Con le manifestazioni del 28 settembre, giornata internazionale dell’aborto libero, sicuro e gratuito, intendiamo denunciare l’alto tasso di obiezione di coscienza che lede nei fatti il diritto di aborto in Italia; per questo vogliamo la sua cancellazione dal Servizio Sanitario Nazionale. Ricordiamo che l’obiezione di coscienza è una delle tante forme di violenza agita sulle donne, e che di fatto alimenta l’humus culturale che si scandalizza per femminicidi e violenze sessuali mentre ignora deliberatamente quanto la violenza maschile sulle donne sia un elemento strutturale e trasversale della società; denunciamo inoltre la strumentalizzazione della violenza sulle donne e le campagne mediatiche che vengono costruite sui singoli episodi, e che portano a sostenere che il carabiniere che stupra è una “mela marcia”, mentre lo straniero che stupra è “il classico esempio della sua categoria”.

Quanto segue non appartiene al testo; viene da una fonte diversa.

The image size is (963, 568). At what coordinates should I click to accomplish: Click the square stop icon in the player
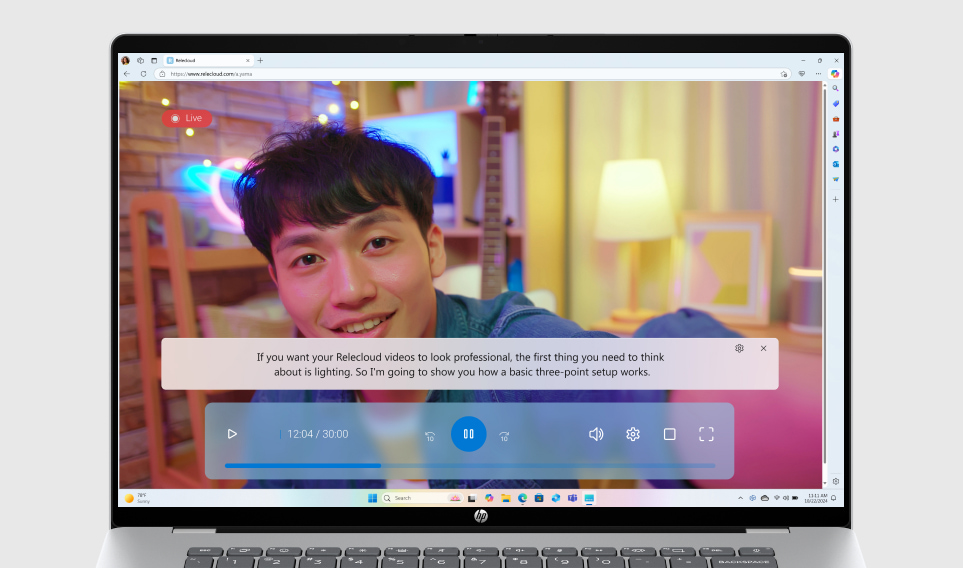670,434
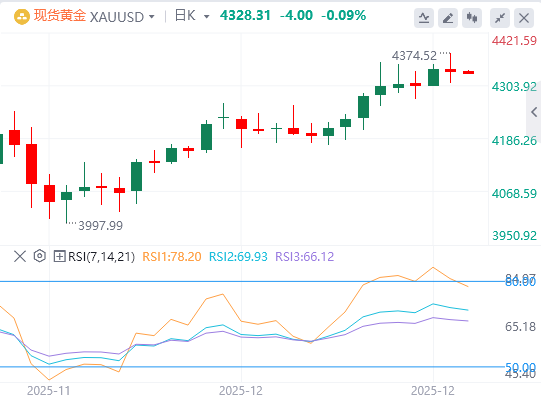Click the 4374.52 high price marker
The height and width of the screenshot is (403, 541).
point(414,56)
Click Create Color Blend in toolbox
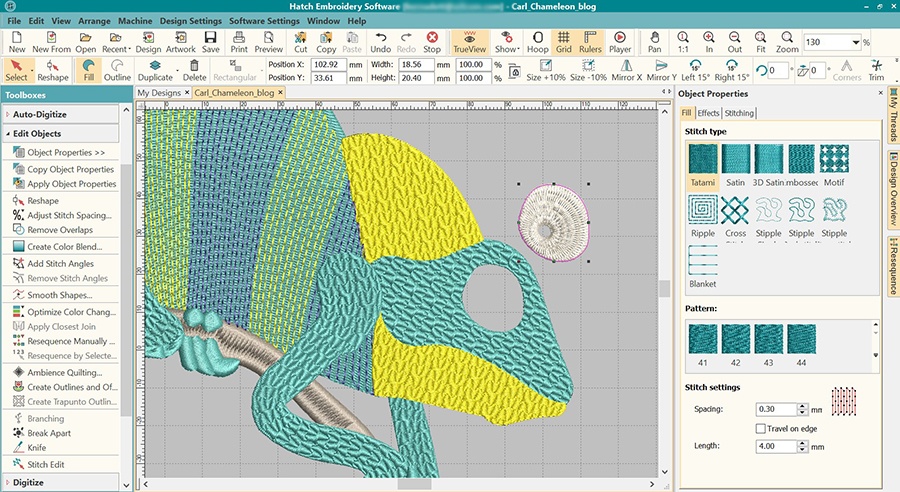The image size is (900, 492). [64, 246]
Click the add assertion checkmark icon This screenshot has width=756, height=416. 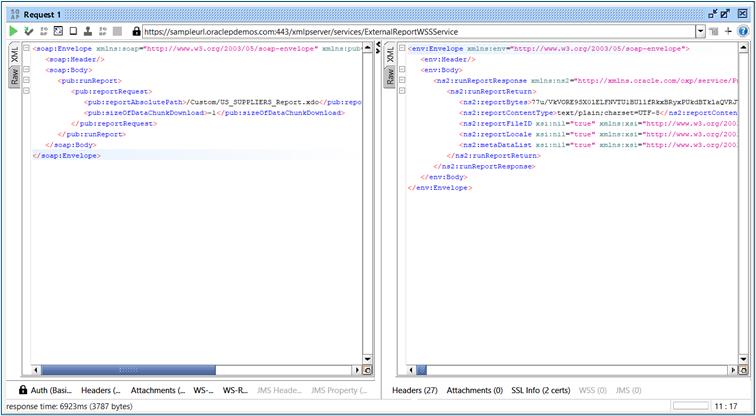[x=28, y=31]
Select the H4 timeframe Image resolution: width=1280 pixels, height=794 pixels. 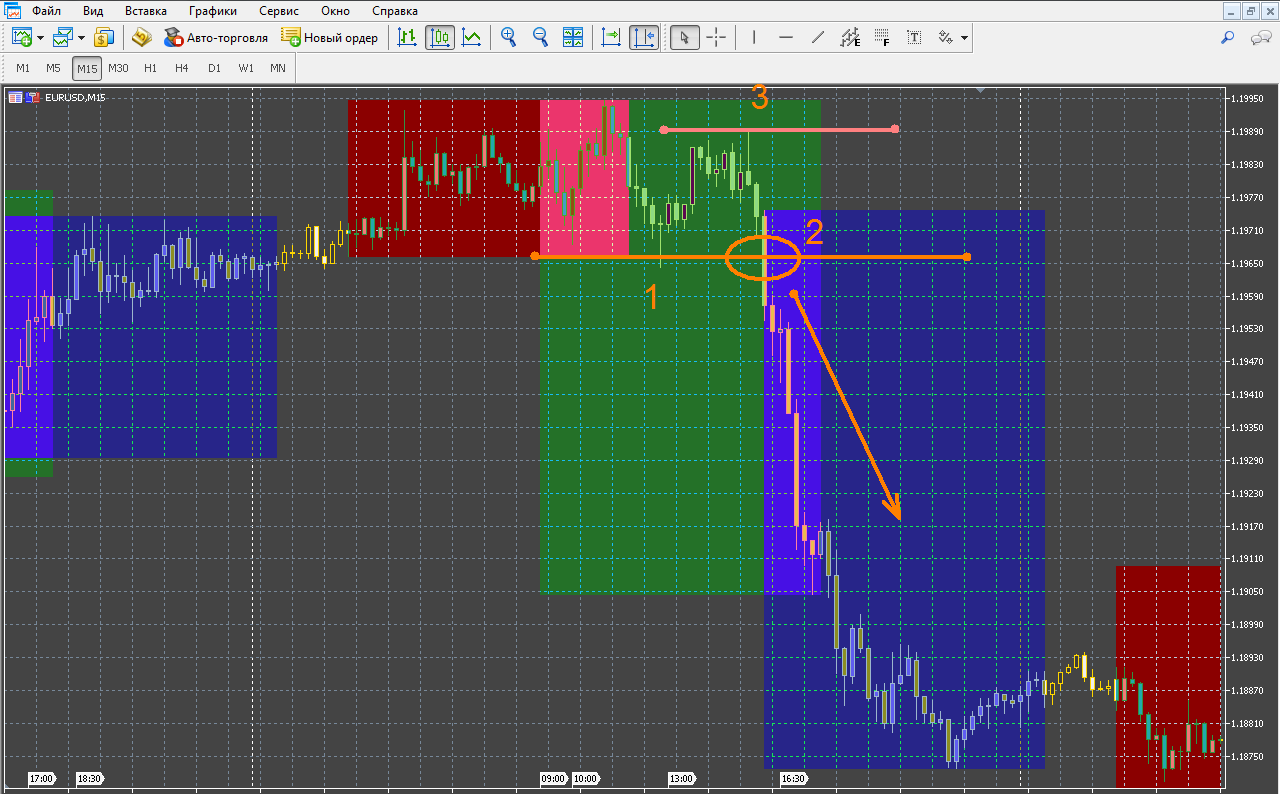pyautogui.click(x=181, y=68)
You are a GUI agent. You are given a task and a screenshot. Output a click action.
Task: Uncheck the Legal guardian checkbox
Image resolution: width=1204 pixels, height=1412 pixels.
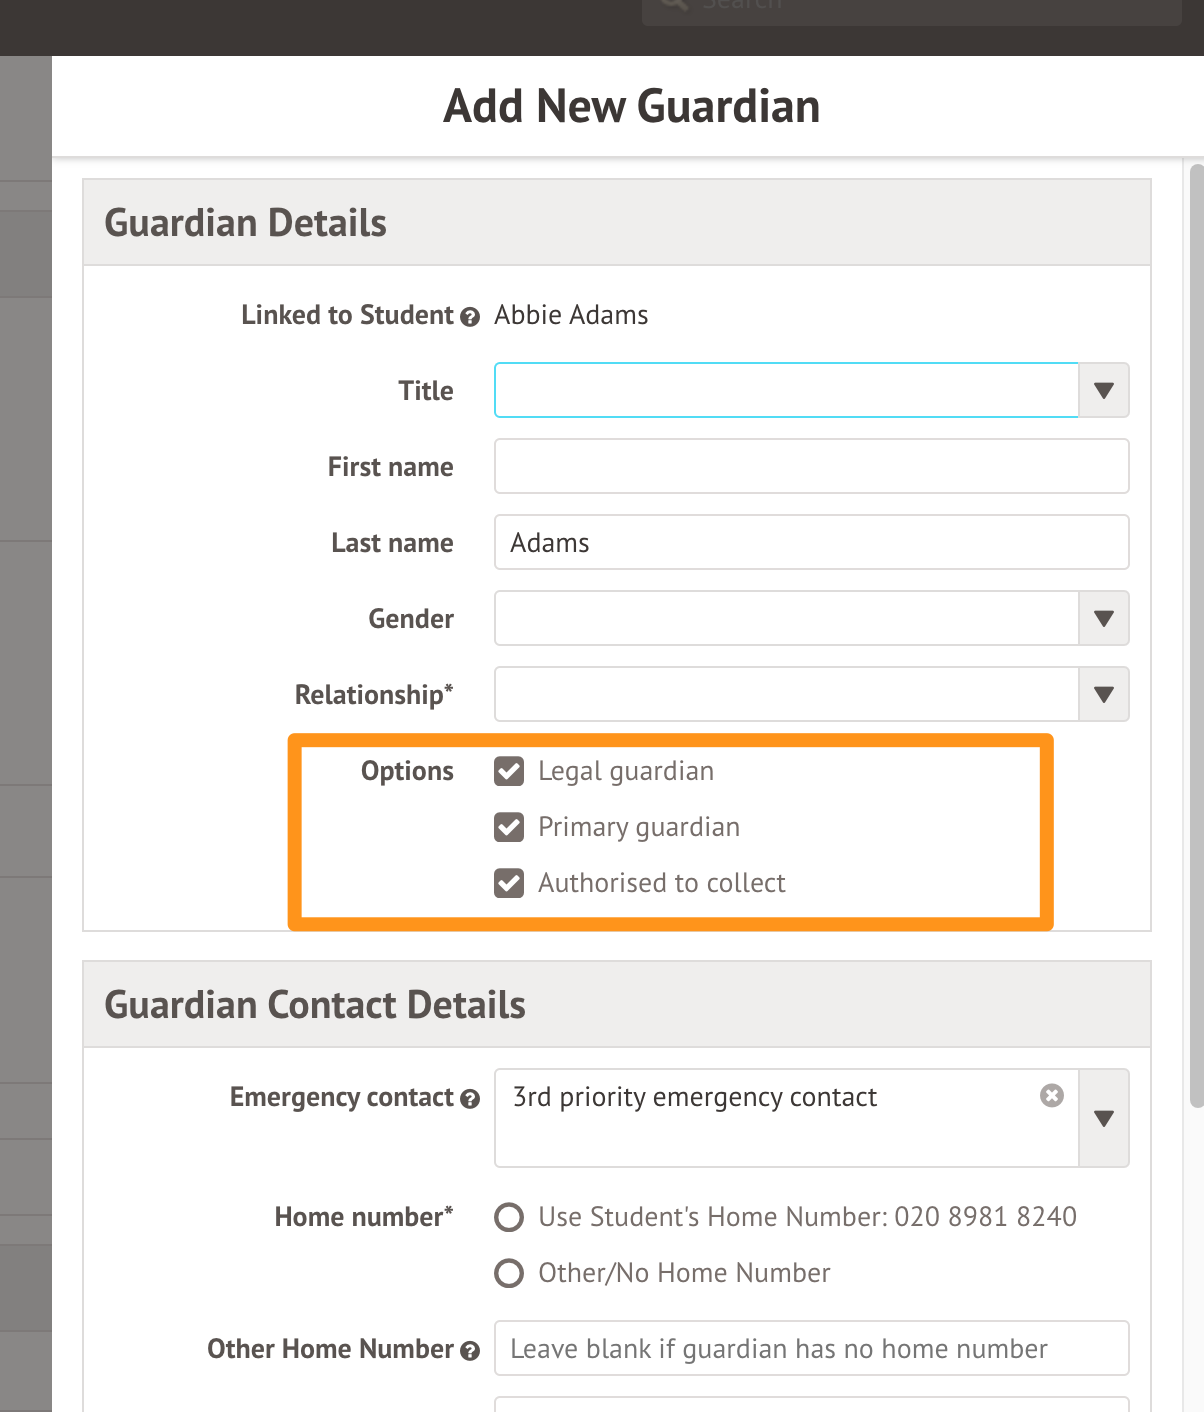point(509,771)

Mentre si alimenta lo scontro tra civiltà, si ignora che la violenza sulle donne si esercita in ogni dimensione del vivere comune, a partire proprio dalle famiglie. Il 62,7% degli stupri, infatti, è commesso da un partner attuale o da un ex, solo il 4,6% commesso da estranei (Fonte Istat).
Nelle aule dei tribunali durante i processi per stupro le donne diventano imputate, nelle corsie degli ospedali l’alta concentrazione di obiettori ci impediscono di scegliere quando e come diventare madri ed è questa la retorica che pone la donna come soggetto fragile e inferiore; ponendola davanti al ricatto della paura, che vuole le strade delle nostre città infestate da predatori, da cui ci si può difendere solo rinunciando alla libertà di muoversi e al prezzo di una diffusa militarizzazione e videosorveglianza.
Razzismo e sessismo giocano sui corpi delle donne, migranti e non, e noi rifiutiamo ogni forma di strumentalizzazione.
Il 28 di Settembre, e tutto il resto dell’anno, dall’Argentina alla Polonia, dal Venezuela all’Italia, ribadiamo tutte e tutti che l’aborto deve essere ovunque legalizzato, garantito e sicuro, un diritto per le donne di tutti i paesi.